IBM made a push to be a cloud provider fairly early on. However, aside from
the fruits of its Softlayer acquisition, none of that has really panned out--
at least not at a scale relevant to IBM's financials.

------
rodionos
While IBM is rotating through futuristic themes each year (Smart Cities,
Watson, Predictive Analytics), its enterprise customers are lagging behind.
Attend an average IBM user group meeting in your area, and you'll see that
these customers are busy maintaining core systems with an increasingly
outdated tooling. They're struggling with more mundane issues such as
integration, reliability, compliance - all of these under cost pressures.

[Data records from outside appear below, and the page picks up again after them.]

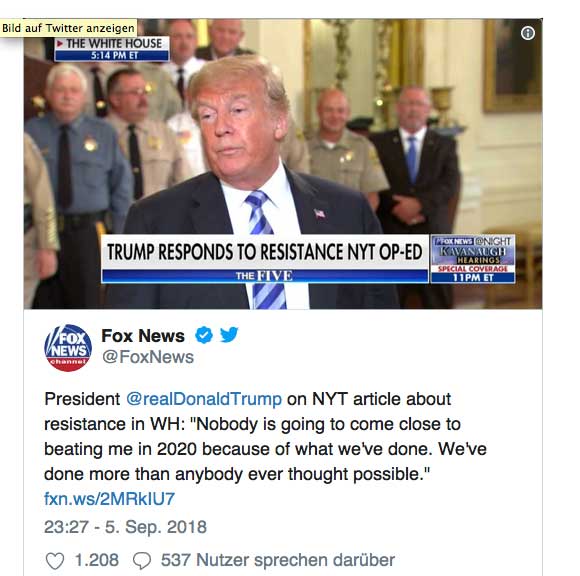Image resolution: width=580 pixels, height=576 pixels.
Task: Open the @FoxNews handle
Action: (x=148, y=357)
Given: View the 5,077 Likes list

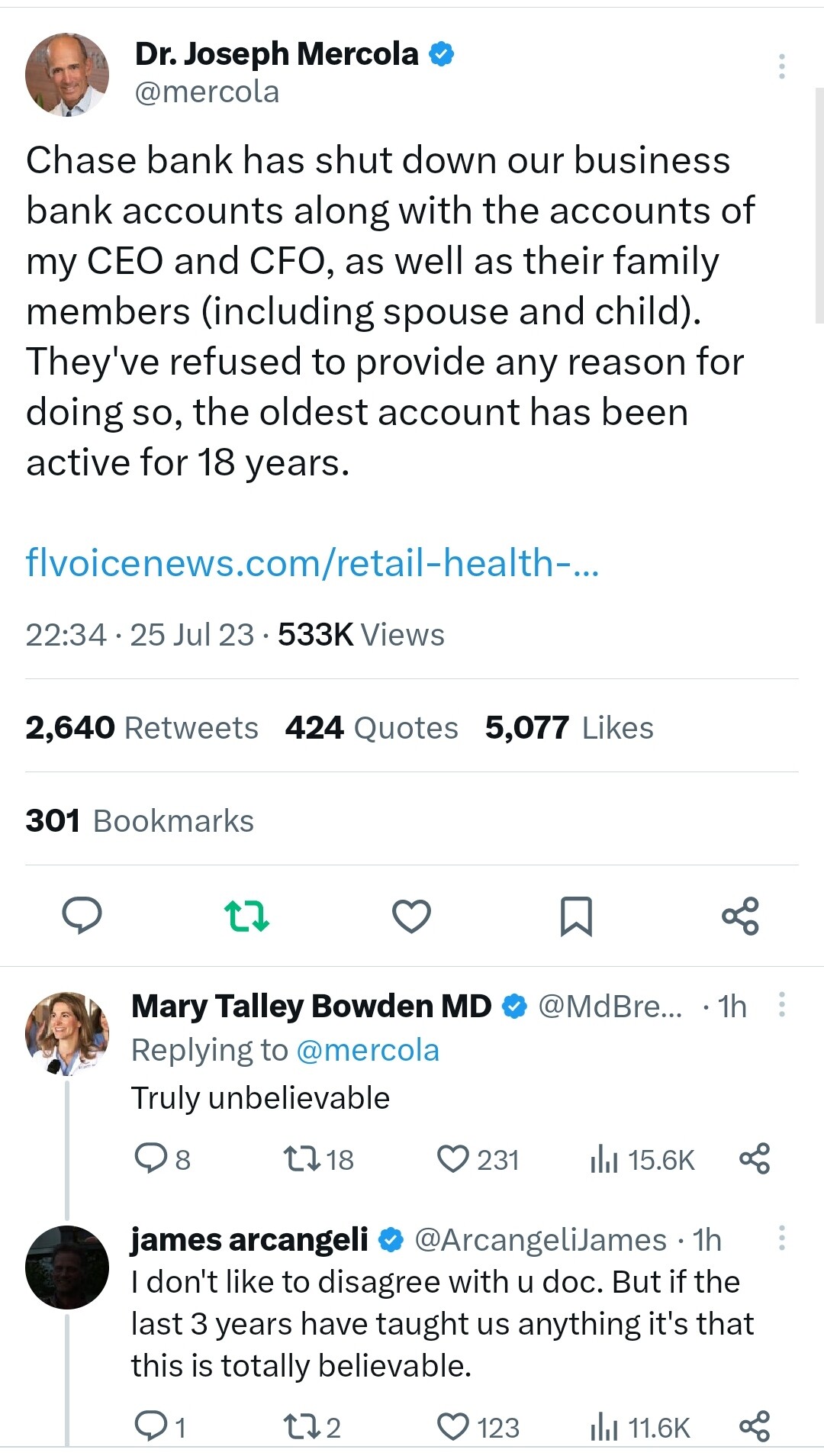Looking at the screenshot, I should (x=569, y=727).
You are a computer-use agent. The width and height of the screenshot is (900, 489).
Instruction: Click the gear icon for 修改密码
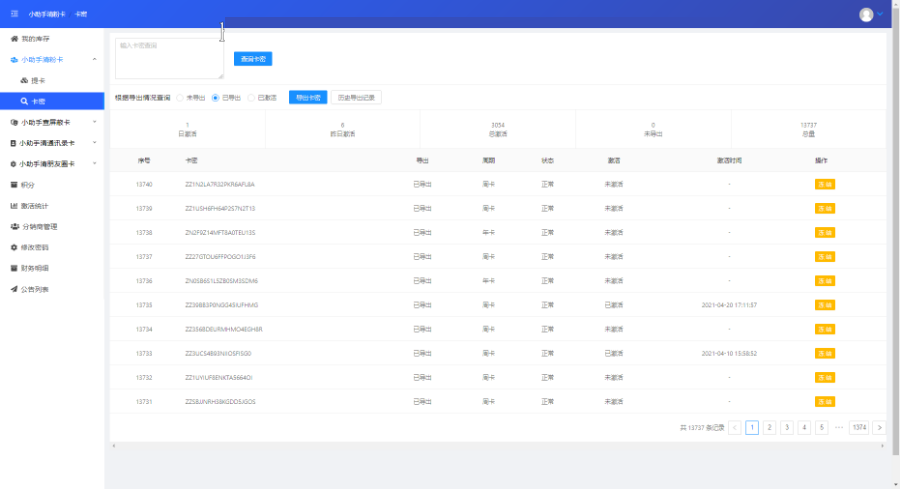pyautogui.click(x=14, y=248)
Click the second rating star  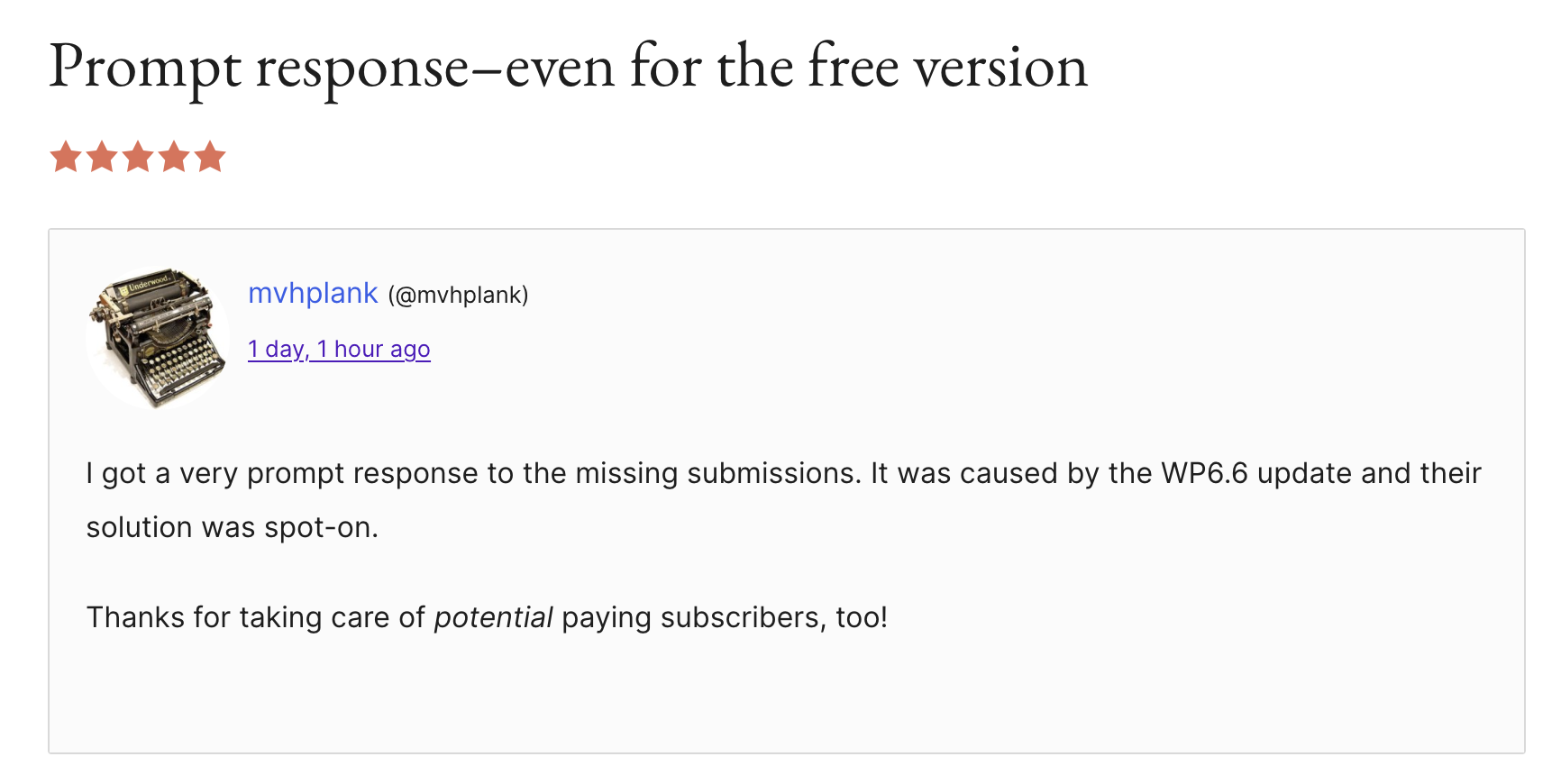click(102, 158)
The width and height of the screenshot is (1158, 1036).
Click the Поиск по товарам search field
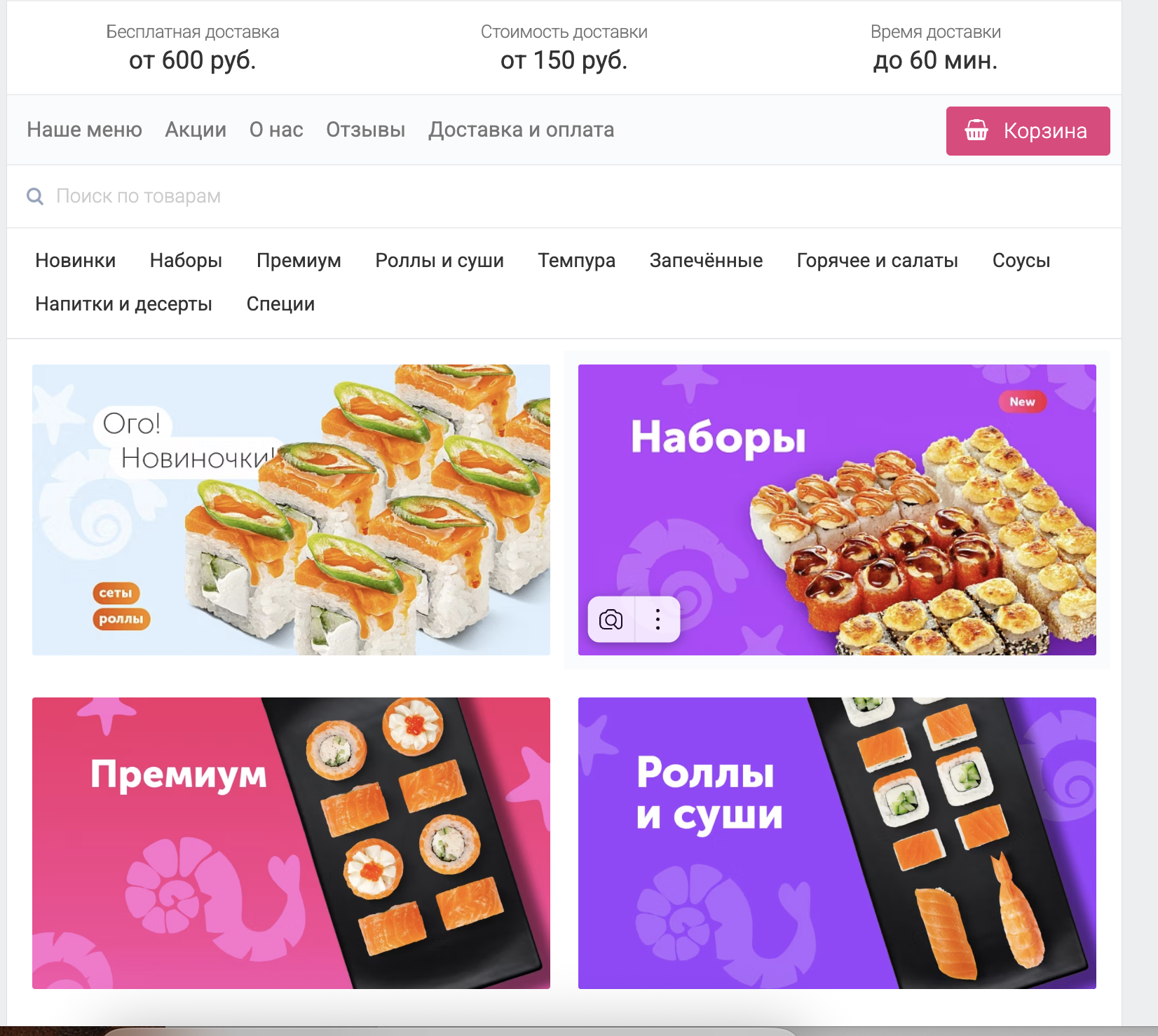pos(564,196)
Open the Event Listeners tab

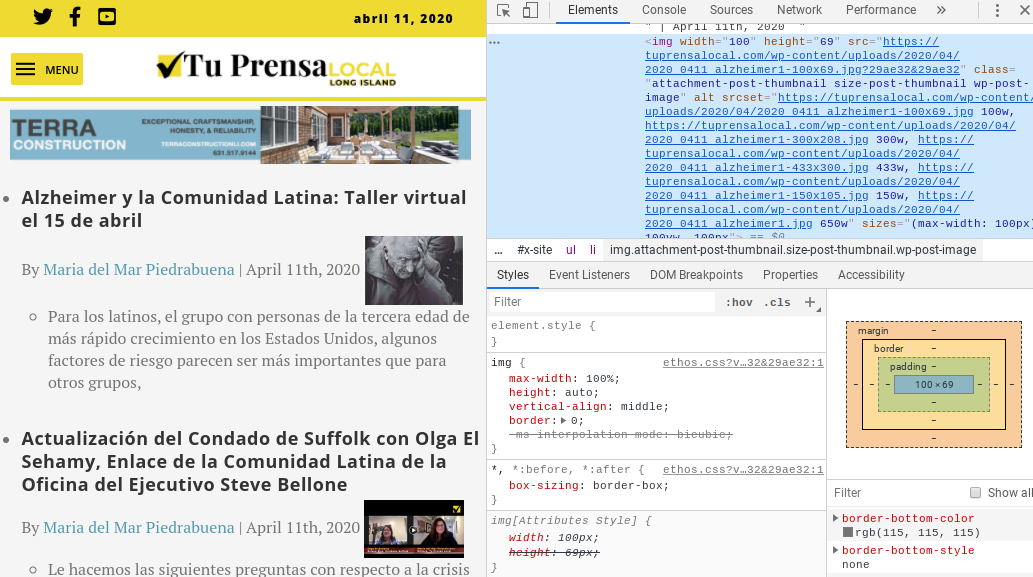[589, 275]
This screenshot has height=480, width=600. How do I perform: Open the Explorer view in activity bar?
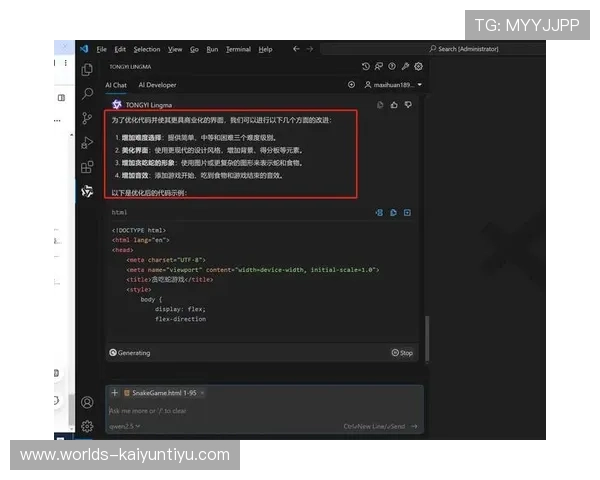coord(88,69)
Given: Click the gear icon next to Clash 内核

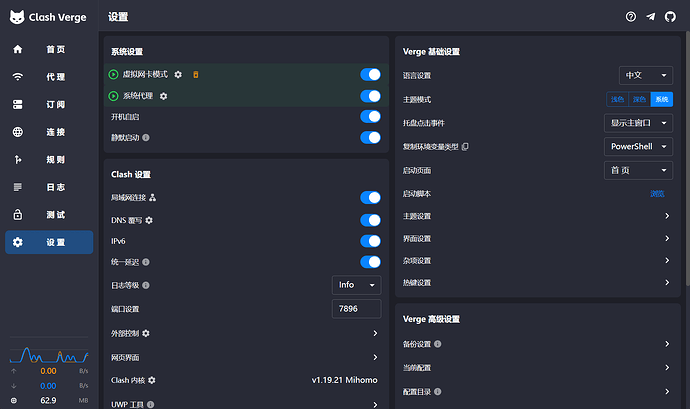Looking at the screenshot, I should (152, 380).
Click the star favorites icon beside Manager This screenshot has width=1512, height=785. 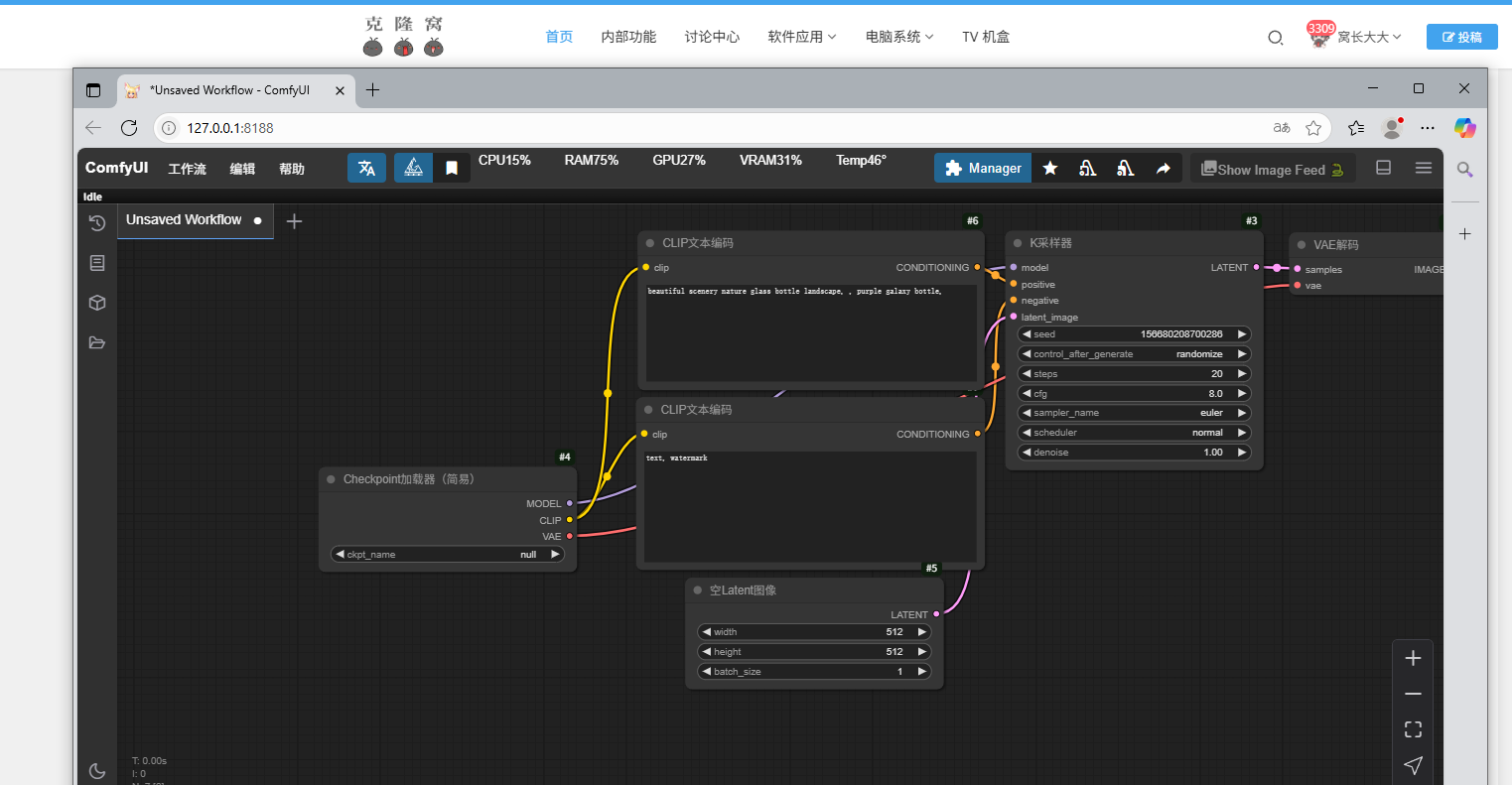[1050, 169]
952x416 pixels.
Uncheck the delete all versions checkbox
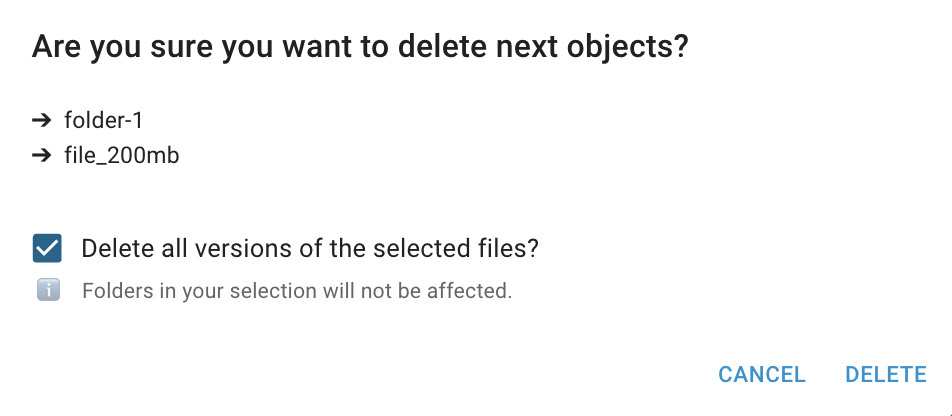[47, 248]
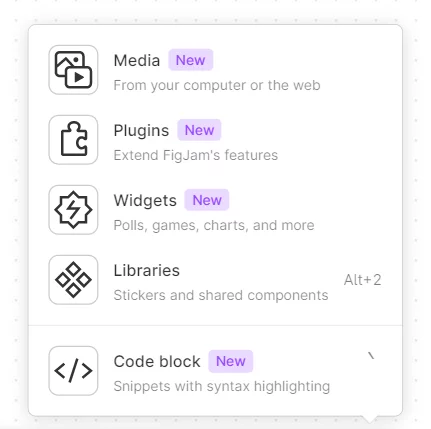Click the Code block angle-brackets icon

[73, 371]
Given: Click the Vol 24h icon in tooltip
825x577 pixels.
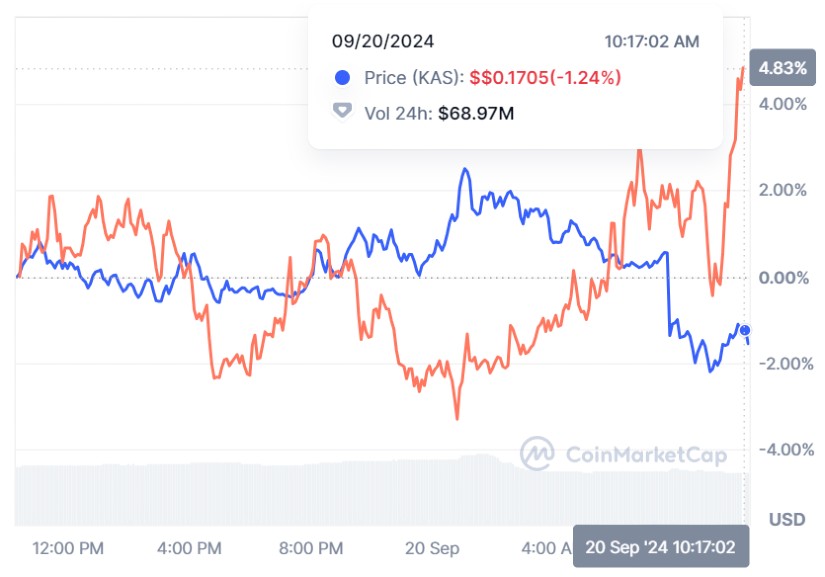Looking at the screenshot, I should point(343,112).
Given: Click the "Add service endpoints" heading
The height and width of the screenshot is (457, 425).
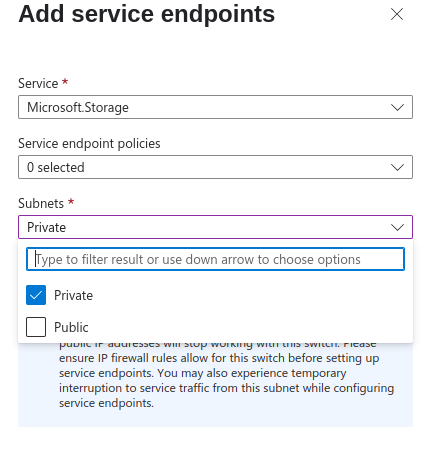Looking at the screenshot, I should tap(147, 14).
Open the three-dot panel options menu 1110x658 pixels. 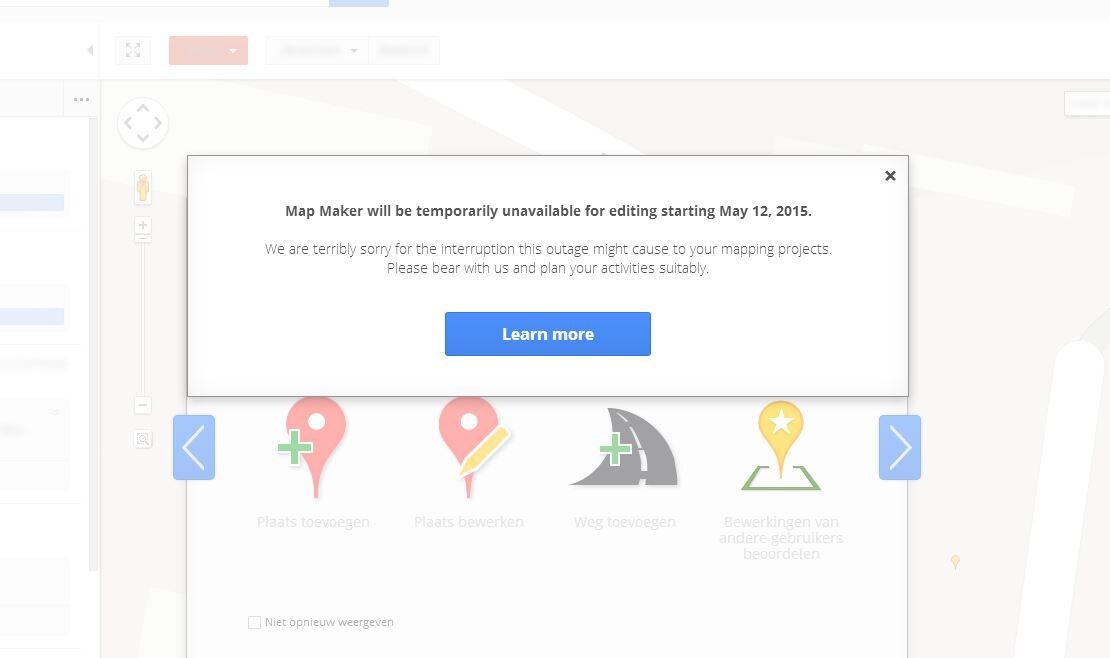(81, 99)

Also, Power is not selling that well in the mid-range segment. The new
workloads are being designed for horizontal scalability which is where Linux
comes in.

------
Entangled
IBM could be the best cloud foundry in the world but they refuse to open their
gates to hobbyists, ignoring that they will become influencers and influencers
bring more users to their platforms.

If I was a Bluemix head honcho I'd create a twin foundry 'Hobbymix' free for
all, no questions asked, no credit cards, no resource limits, watson enabled,
just play and get addicted with all the cool toys. Then when you're ready,
just transfer it all to our enterprise-ready, pro-version at Bluemix with pro
level support.

That's how MS took the world by storm. That's how Android is taking it from
Apple who's ignoring the poor bases focusing only in the 10% which in the long
run will cost them the whole market. That's how Whatsapp took the messaging
markets.

Technology is a winner takes all approach, like Google or Facebook. You have
to have the whole world using your services no matter what, whether they bring
money in or not. Then you can figure out how to milk them, how to show them
your new toys and convince them to pay for them, or at least how to praise you
for being the cool guy on the block. They have the resources, they need the
vision.

I still have test pages I developed on Google App Engine a decade ago. It
costs them nothing for I seldom use them, but they have a loyal follower and I
go to them for my quick hacks. Instead, Bluemix first didn't allow me to have
test pages, now they allow me but with a warning that they will be deleted
after a year, plus they charge me for everything I try to use like databases.
Bye Bluemix, moved to Heroku now for my tests with free space and free
databases. Now you want me to use your new free database? Too late. See? Make
it all free, everything, and I may give it a last try once again.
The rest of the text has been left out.